- **Extrait du document**:
Le Premier Ministre a appelé à organiser une fois par an une journée nationale de consultation citoyenne. Dans son discours il a donné la possibilité de voir s’ouvrir les mairies pour organiser des débats. Les consulats de France à l’étranger pourront-ils également accueillir les expatriés pour débattre et proposer au législateur et au gouvernement des mesures pour aider nos compatriotes hors de France ? Pourquoi nos expatriés seraient-ils exclus de ces consultations ?

« Une réflexion » à venir sur la proportionnelle

Dans un moment de grande tension politique, « nous avons besoin d’une nouvelle méthode », a estimé Michel Barnier, qui compte demander à son gouvernement de « s’appuyer sur le travail parlementaire ». Le Premier ministre a aussi promis « écoute » et « respect » à toutes les formations politiques de l’Assemblée nationale, alors que le Rassemblement national, dont les voix pourraient faire adopter une motion de censure, a placé le gouvernement « sous surveillance ».

Marine Le Pen au pupitre de l’Assemblée nationale après le discours de Michel Barnier, le 1er octobre 2024. ©JULIEN MUGUET/AFP
Marine Le Pen au pupitre de l’Assemblée nationale après le discours de Michel Barnier, le 1er octobre 2024. ©JULIEN MUGUET/AFP

Michel Barnier s’est aussi dit « prêt à une réflexion sans idéologie sur le scrutin proportionnel » pour les élections législatives, réclamé par une partie de la classe politique, de la gauche au Rassemblement national en passant par le Modem.

- **Données enregistrées**:
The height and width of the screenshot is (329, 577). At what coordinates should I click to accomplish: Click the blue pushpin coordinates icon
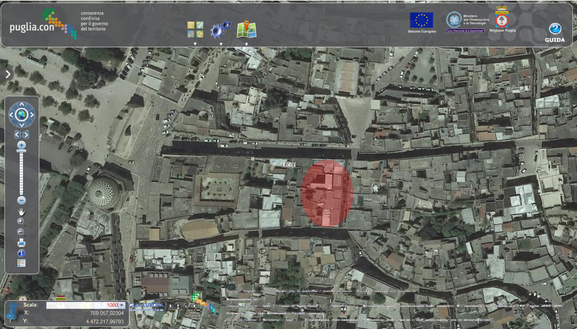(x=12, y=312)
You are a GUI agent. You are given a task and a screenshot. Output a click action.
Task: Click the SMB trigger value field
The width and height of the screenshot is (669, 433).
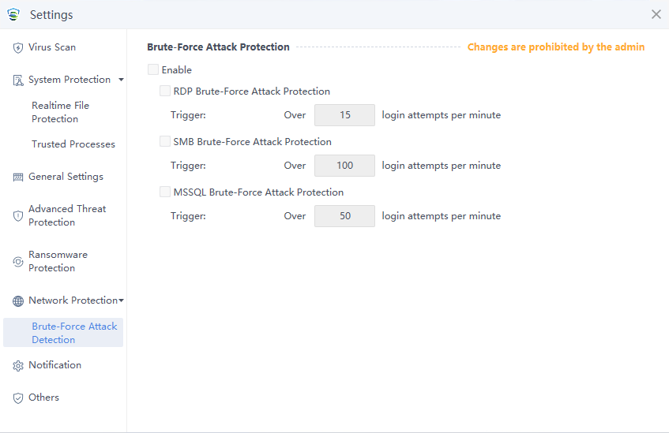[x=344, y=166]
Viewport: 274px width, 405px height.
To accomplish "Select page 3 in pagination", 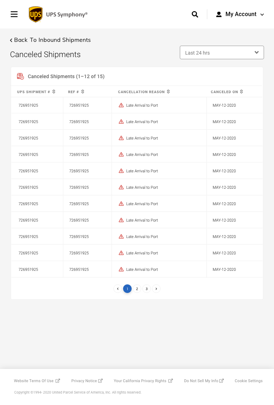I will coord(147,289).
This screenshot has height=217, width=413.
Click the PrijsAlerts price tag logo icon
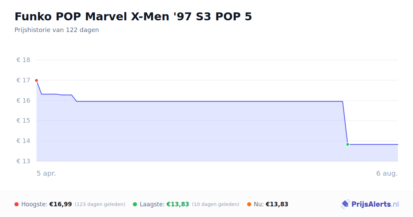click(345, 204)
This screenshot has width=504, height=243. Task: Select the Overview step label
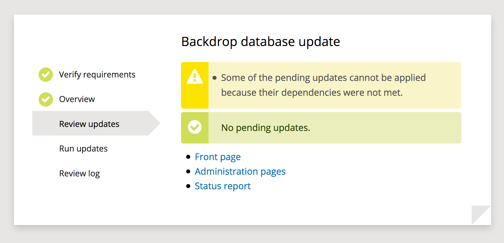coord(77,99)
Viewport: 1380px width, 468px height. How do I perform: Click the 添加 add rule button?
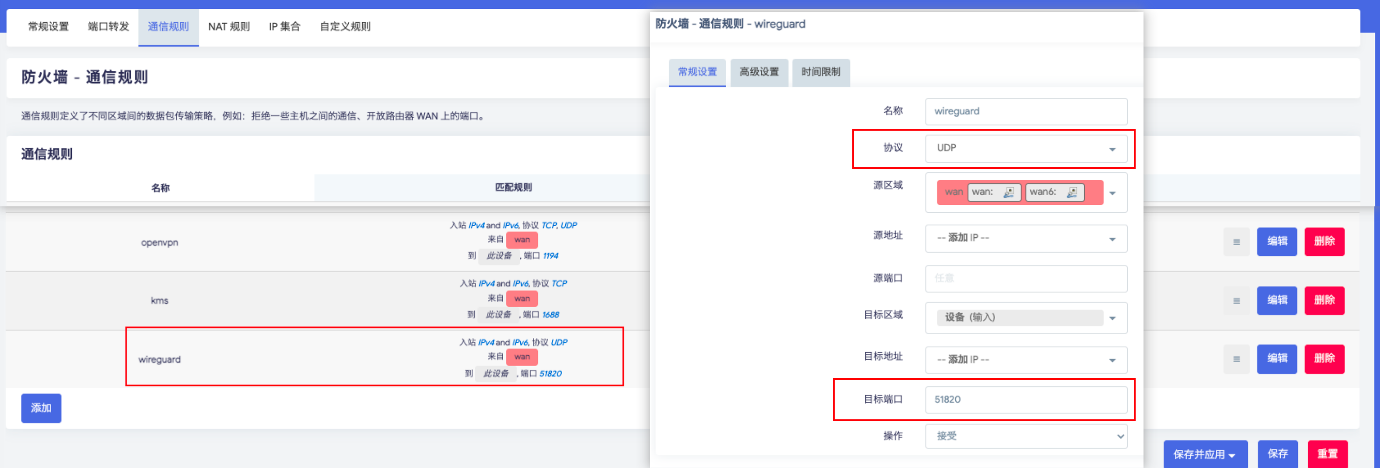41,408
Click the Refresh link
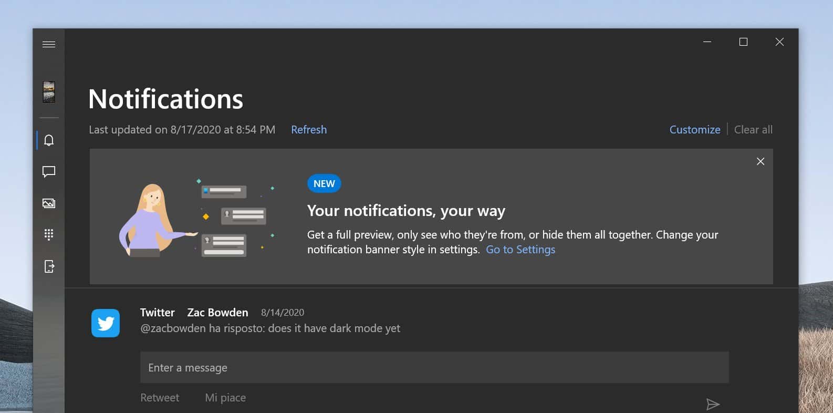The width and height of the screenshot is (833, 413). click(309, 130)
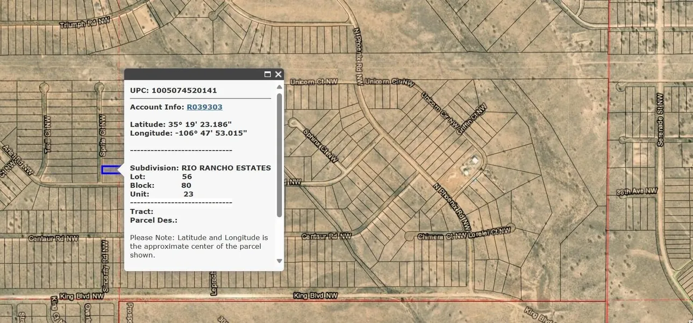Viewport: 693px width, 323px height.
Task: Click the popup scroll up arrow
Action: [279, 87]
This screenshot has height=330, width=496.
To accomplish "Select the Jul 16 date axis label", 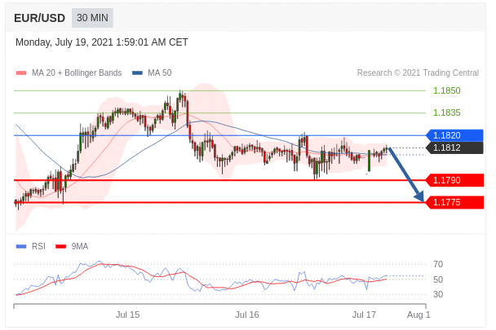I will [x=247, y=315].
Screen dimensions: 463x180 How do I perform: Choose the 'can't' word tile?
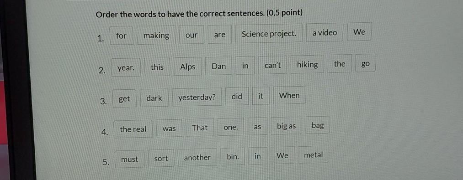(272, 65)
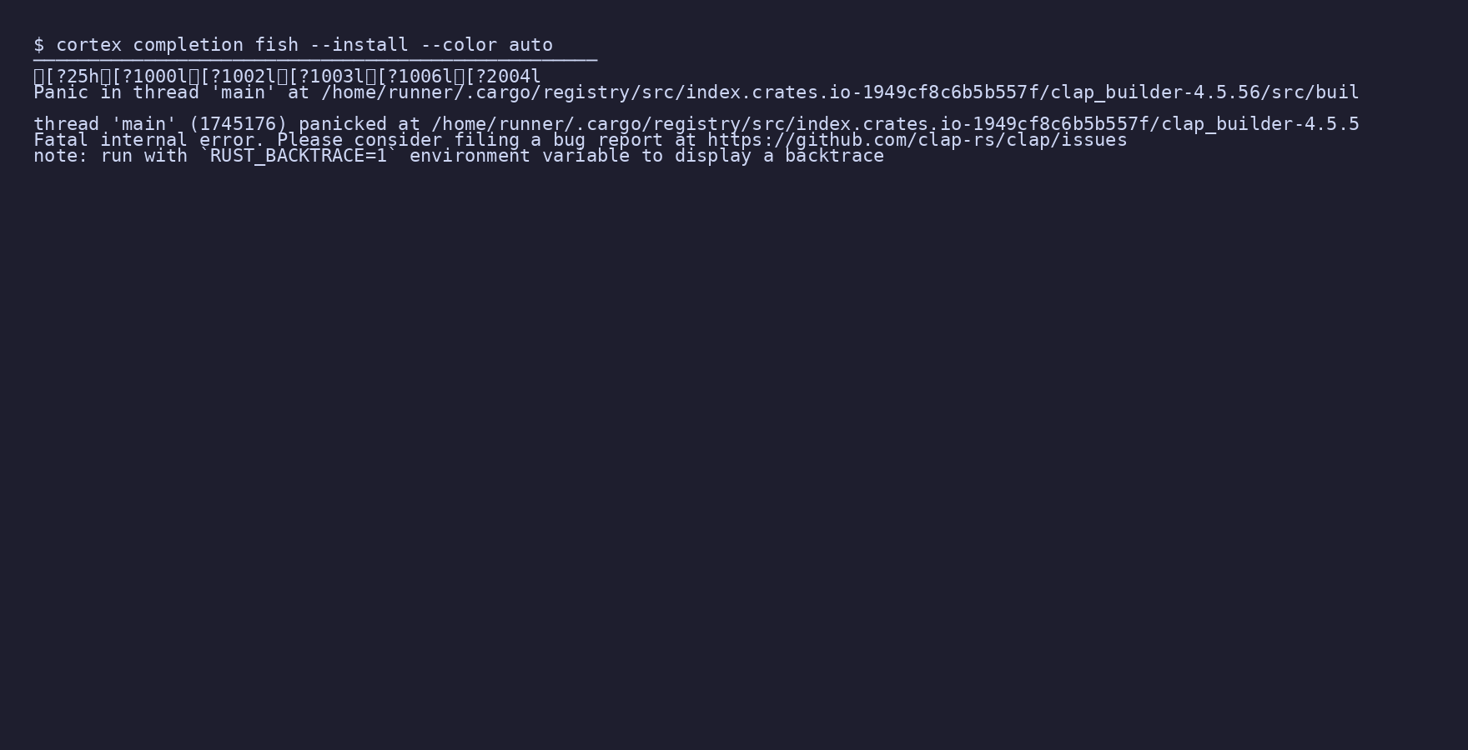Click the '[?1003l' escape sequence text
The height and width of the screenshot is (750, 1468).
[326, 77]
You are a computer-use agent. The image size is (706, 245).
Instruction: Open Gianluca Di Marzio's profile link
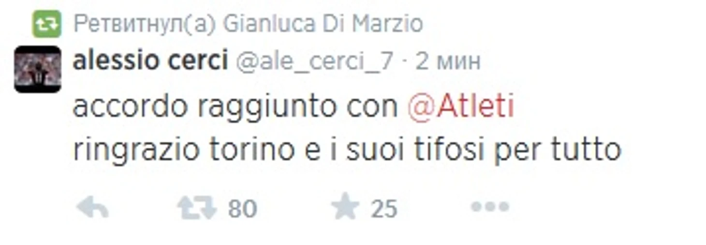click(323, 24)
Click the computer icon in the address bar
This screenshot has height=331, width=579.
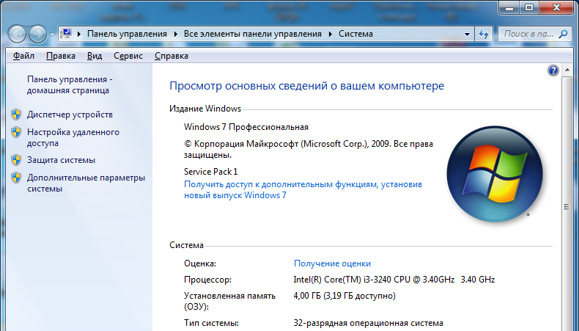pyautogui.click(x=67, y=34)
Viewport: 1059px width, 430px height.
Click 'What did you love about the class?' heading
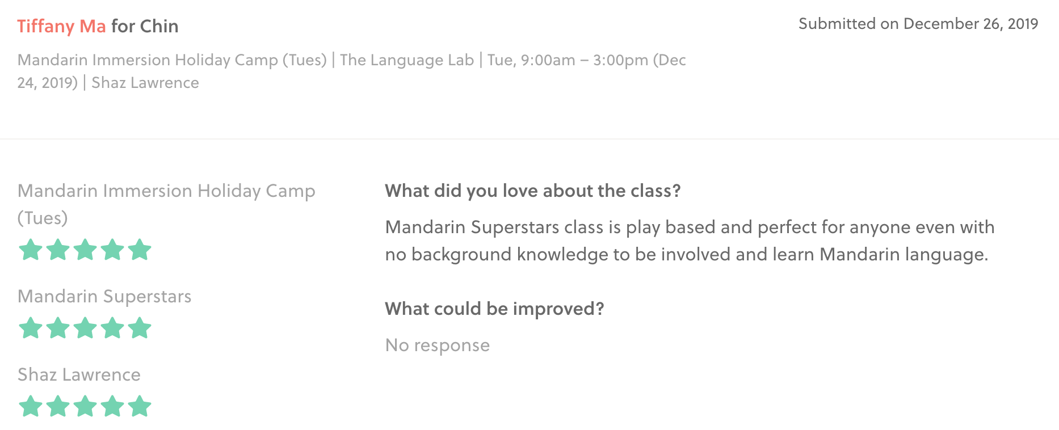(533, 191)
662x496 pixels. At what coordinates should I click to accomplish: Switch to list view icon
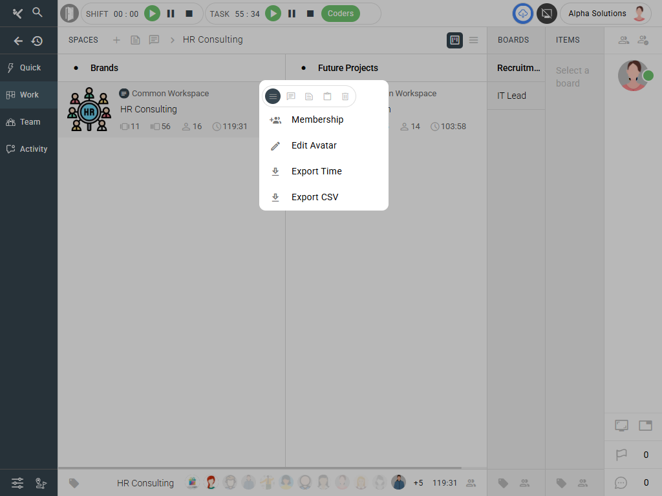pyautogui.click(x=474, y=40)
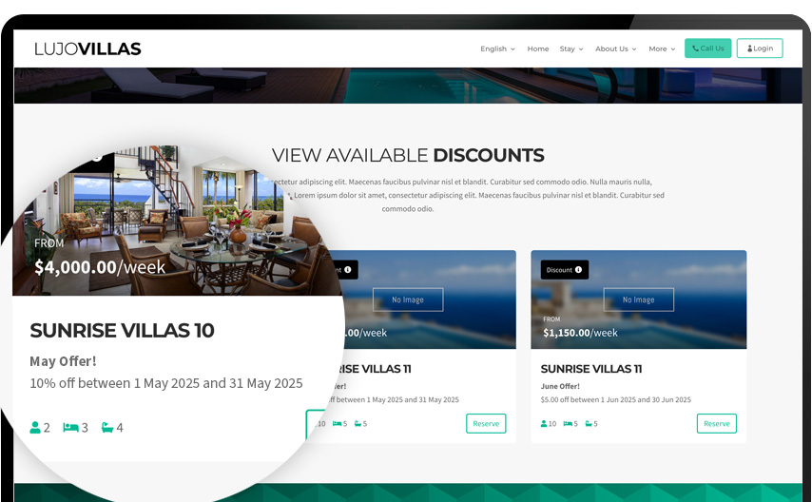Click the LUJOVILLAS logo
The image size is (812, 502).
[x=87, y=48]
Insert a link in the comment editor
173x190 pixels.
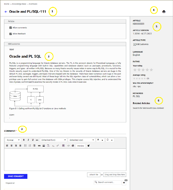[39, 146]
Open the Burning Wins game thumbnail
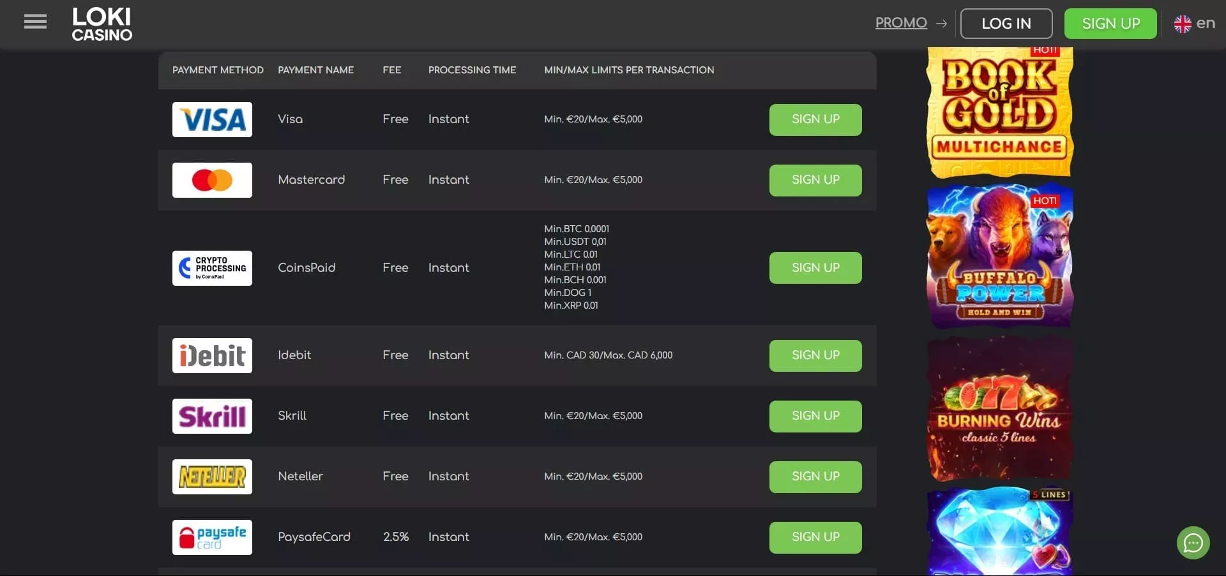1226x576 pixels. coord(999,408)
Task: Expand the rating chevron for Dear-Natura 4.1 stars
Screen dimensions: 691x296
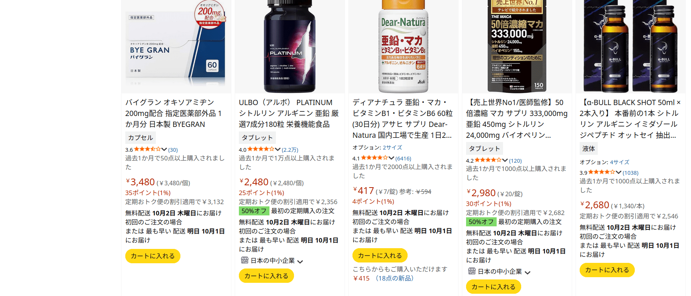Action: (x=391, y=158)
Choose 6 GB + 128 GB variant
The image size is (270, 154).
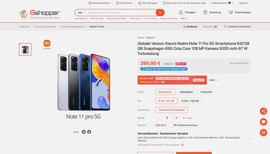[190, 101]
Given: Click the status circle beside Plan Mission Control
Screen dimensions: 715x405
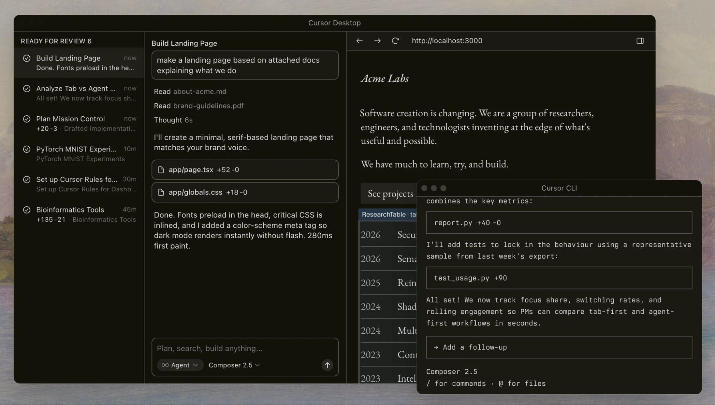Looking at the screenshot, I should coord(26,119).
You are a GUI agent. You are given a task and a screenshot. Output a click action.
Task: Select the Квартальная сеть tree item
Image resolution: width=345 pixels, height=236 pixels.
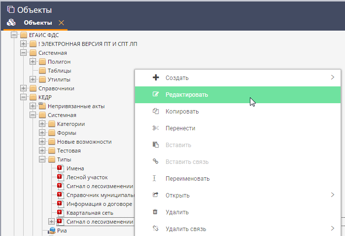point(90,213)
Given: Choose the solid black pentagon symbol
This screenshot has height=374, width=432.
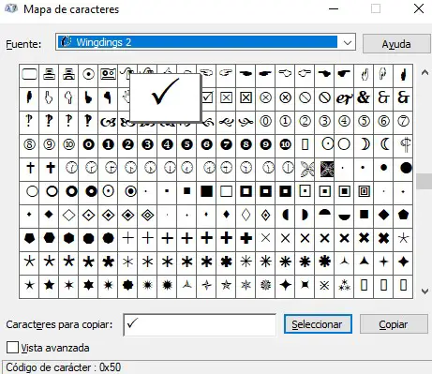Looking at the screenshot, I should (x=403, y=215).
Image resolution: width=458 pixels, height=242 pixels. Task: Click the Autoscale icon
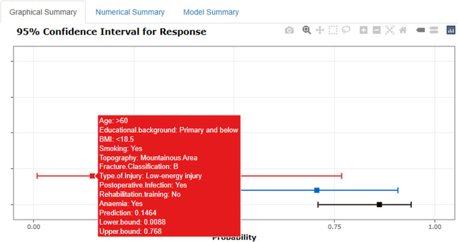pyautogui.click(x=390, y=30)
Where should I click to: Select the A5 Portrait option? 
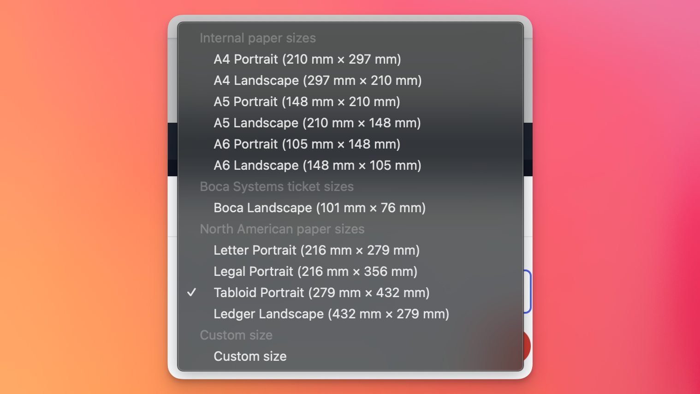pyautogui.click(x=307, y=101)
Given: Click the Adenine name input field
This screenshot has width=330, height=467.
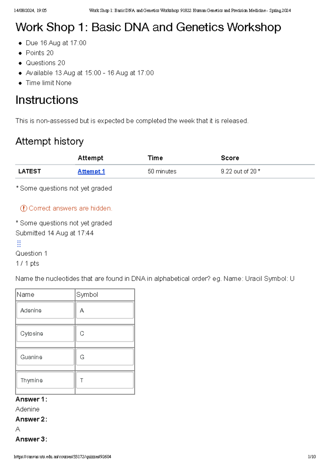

- **Consigne**:
Pourriez-vous reproduire à l'identique l'intégralité de l'extrait sur le discours de Michel Barnier ? Ce matériel n'a aucun lien avec l'extrait.

- **Réponse rédigée**:
Le Premier Ministre a appelé à organiser une fois par an une journée nationale de consultation citoyenne. Dans son discours il a donné la possibilité de voir s’ouvrir les mairies pour organiser des débats. Les consulats de France à l’étranger pourront-ils également accueillir les expatriés pour débattre et proposer au législateur et au gouvernement des mesures pour aider nos compatriotes hors de France ? Pourquoi nos expatriés seraient-ils exclus de ces consultations ?

« Une réflexion » à venir sur la proportionnelle

Dans un moment de grande tension politique, « nous avons besoin d’une nouvelle méthode », a estimé Michel Barnier, qui compte demander à son gouvernement de « s’appuyer sur le travail parlementaire ». Le Premier ministre a aussi promis « écoute » et « respect » à toutes les formations politiques de l’Assemblée nationale, alors que le Rassemblement national, dont les voix pourraient faire adopter une motion de censure, a placé le gouvernement « sous surveillance ».

Marine Le Pen au pupitre de l’Assemblée nationale après le discours de Michel Barnier, le 1er octobre 2024. ©JULIEN MUGUET/AFP
Marine Le Pen au pupitre de l’Assemblée nationale après le discours de Michel Barnier, le 1er octobre 2024. ©JULIEN MUGUET/AFP

Michel Barnier s’est aussi dit « prêt à une réflexion sans idéologie sur le scrutin proportionnel » pour les élections législatives, réclamé par une partie de la classe politique, de la gauche au Rassemblement national en passant par le Modem.